● What needs to be done
Please rewrite the stretch from the line containing "Create a new" through the line containing "tap(634, 99)", replacing "dashboard" with "panel" and keeping everything else unchanged. Leave the pictures out of your answer.

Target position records
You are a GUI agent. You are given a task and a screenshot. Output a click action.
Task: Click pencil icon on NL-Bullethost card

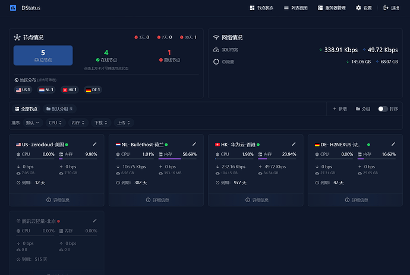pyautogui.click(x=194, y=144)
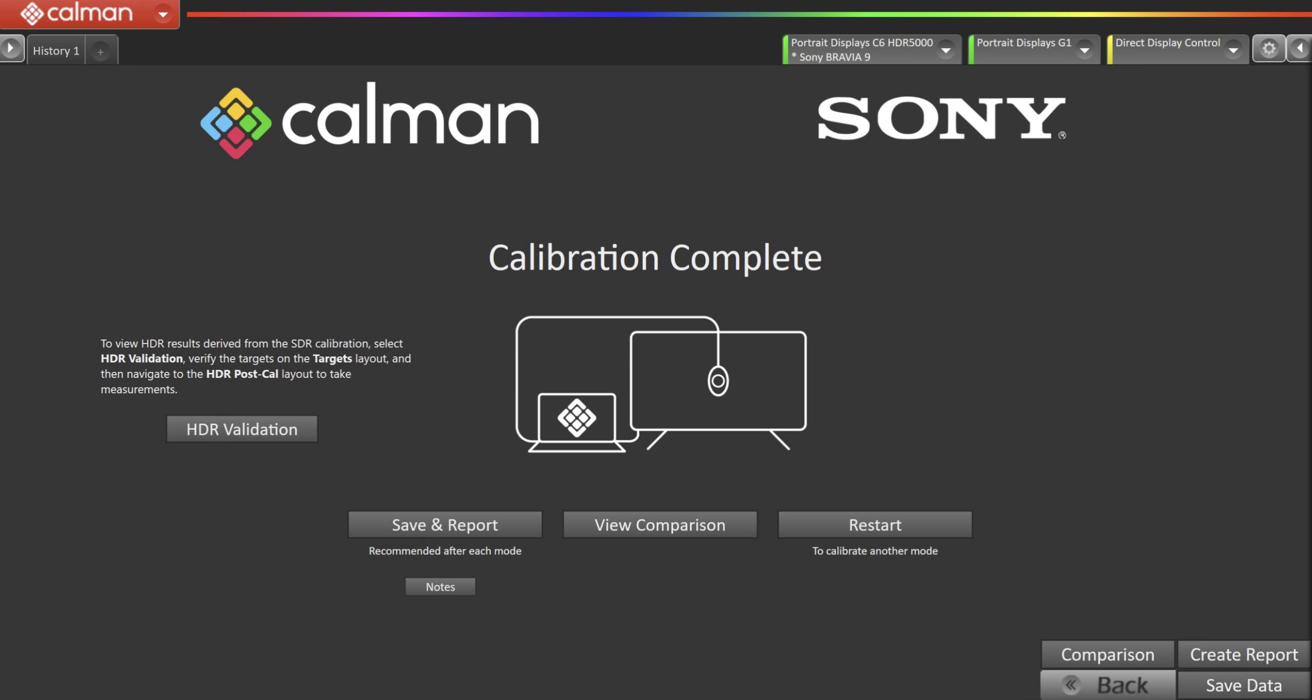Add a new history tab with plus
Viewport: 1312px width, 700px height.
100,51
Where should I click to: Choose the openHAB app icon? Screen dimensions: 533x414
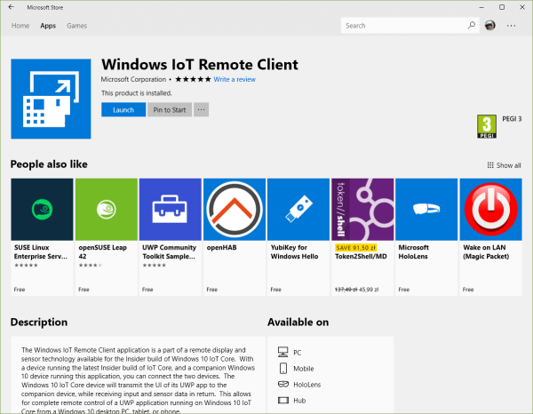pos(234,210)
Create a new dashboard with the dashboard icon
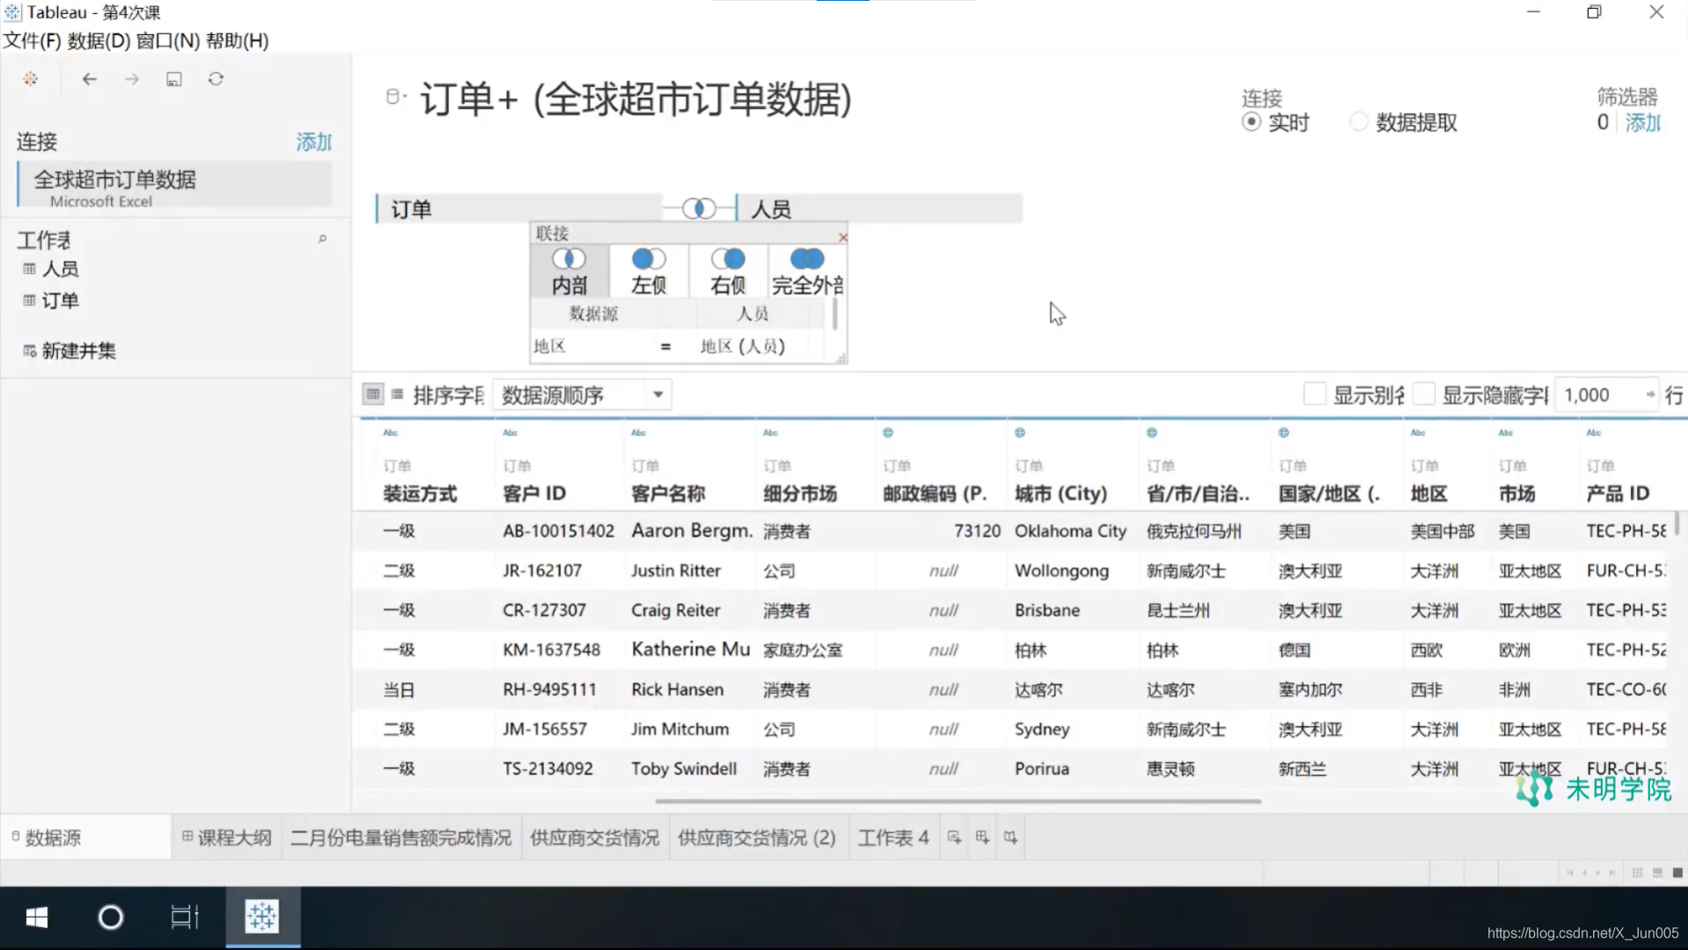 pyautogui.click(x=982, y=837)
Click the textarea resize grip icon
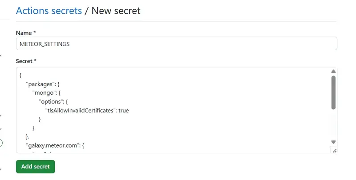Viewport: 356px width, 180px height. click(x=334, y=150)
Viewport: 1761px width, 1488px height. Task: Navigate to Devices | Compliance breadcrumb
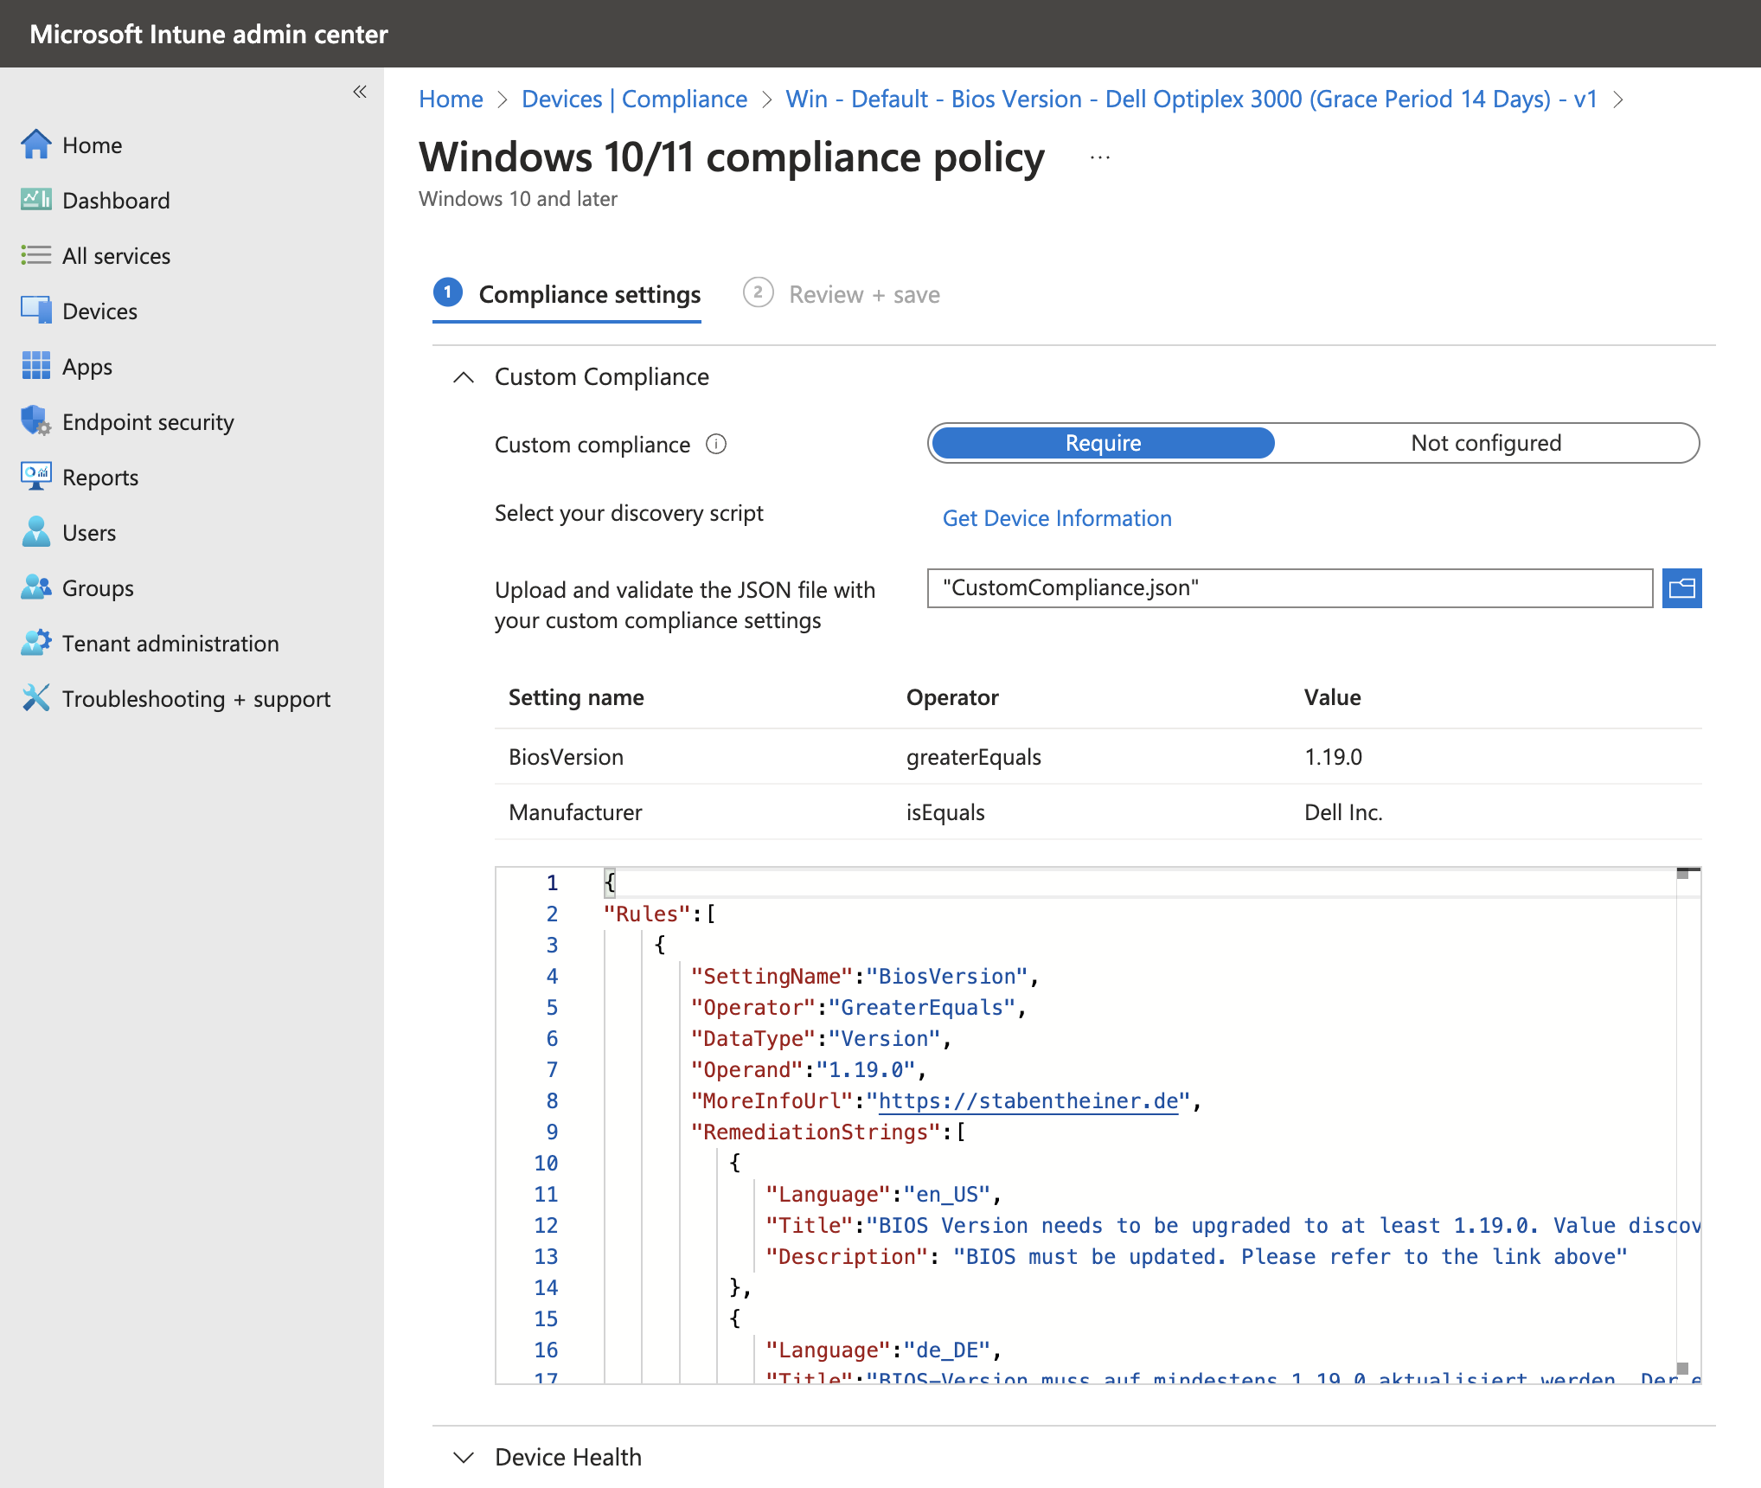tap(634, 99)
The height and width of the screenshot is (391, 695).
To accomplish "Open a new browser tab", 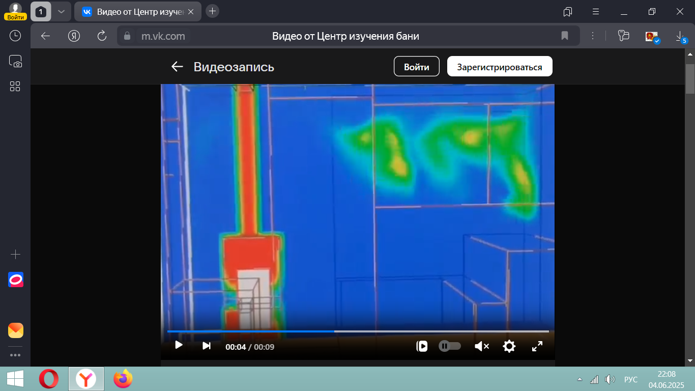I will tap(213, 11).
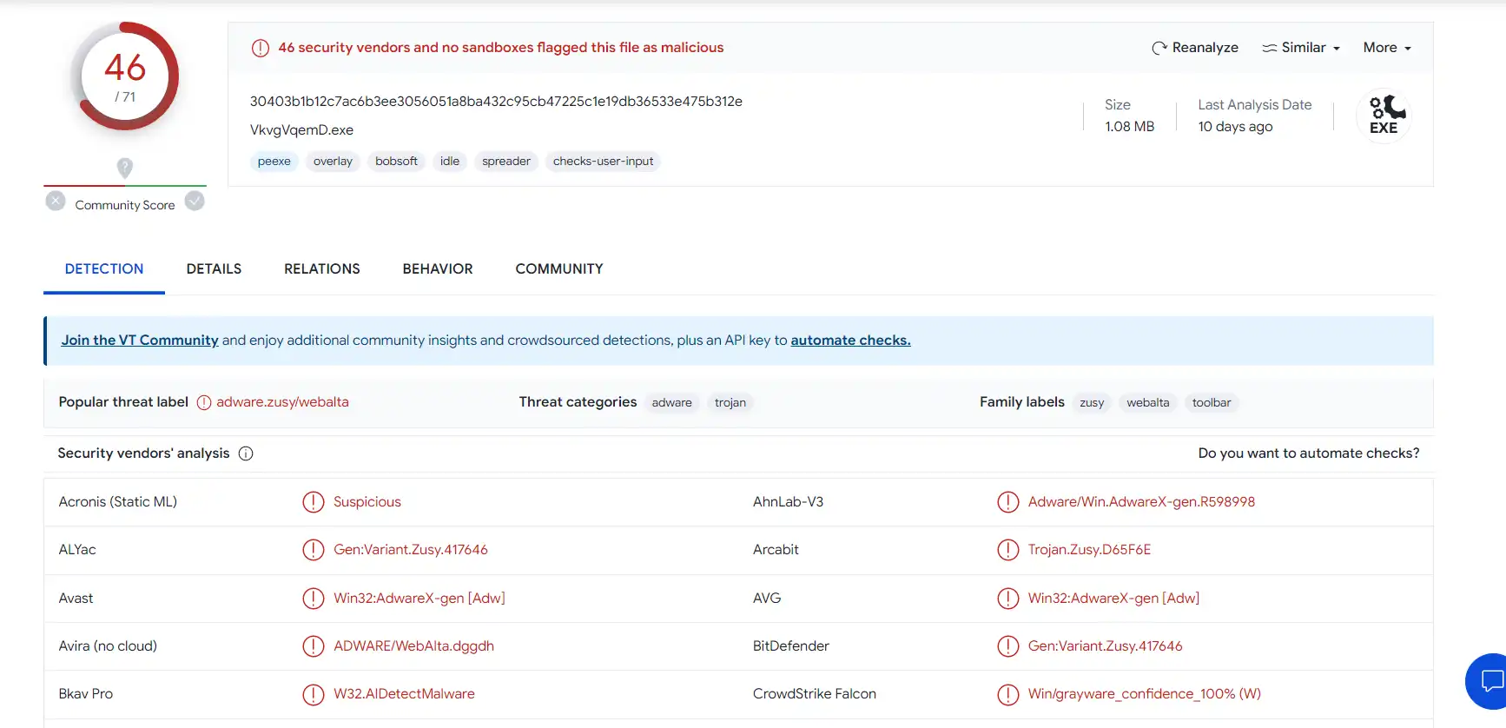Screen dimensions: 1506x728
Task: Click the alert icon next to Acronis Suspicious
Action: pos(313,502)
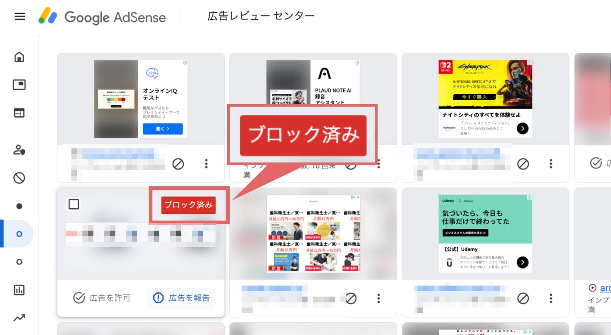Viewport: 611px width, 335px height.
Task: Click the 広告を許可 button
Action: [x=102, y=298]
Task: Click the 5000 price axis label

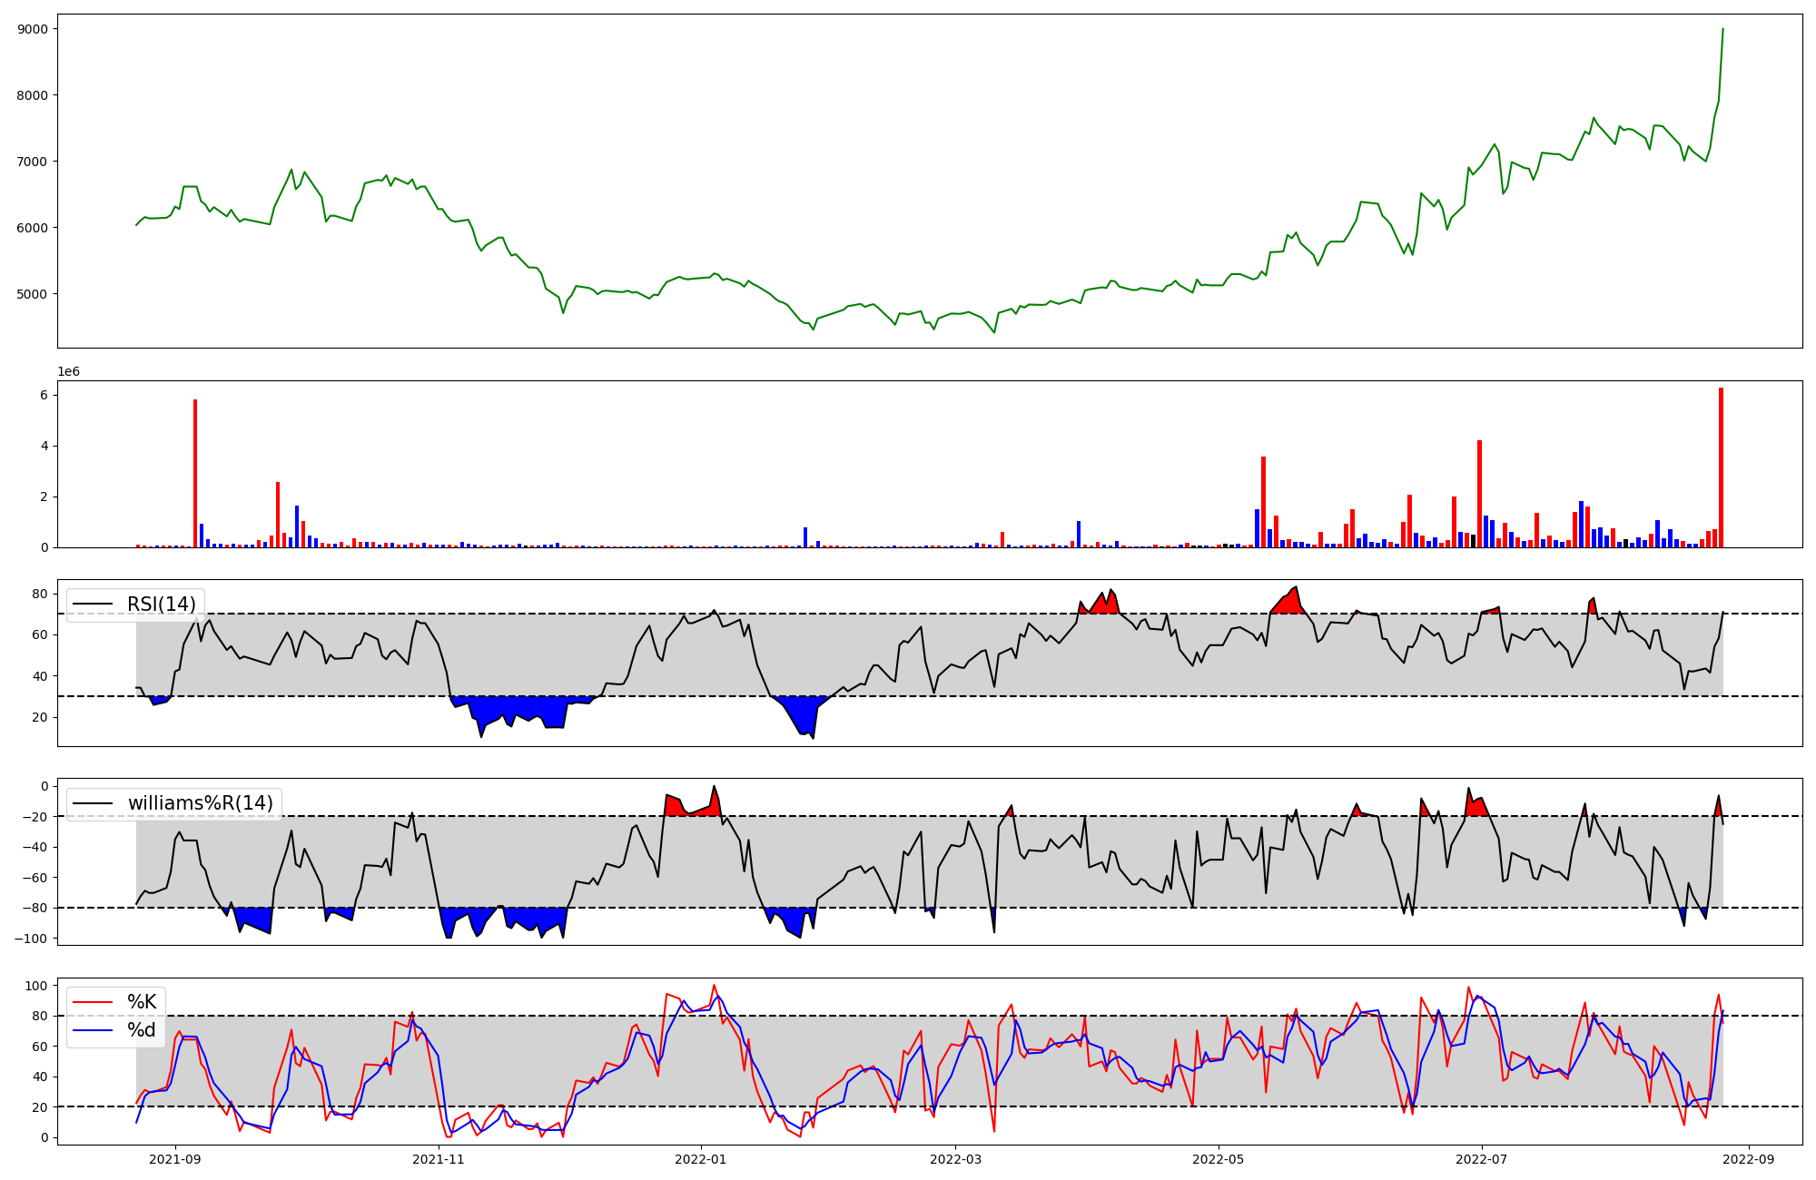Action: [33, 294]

● Solution to the exercise
Create a new panel with the panel icon
 pyautogui.click(x=982, y=837)
Click the textarea resize grip icon
Viewport: 356px width, 180px height. click(x=334, y=150)
Viewport: 1761px width, 1488px height. Task: Navigate to Devices | Compliance breadcrumb
tap(634, 99)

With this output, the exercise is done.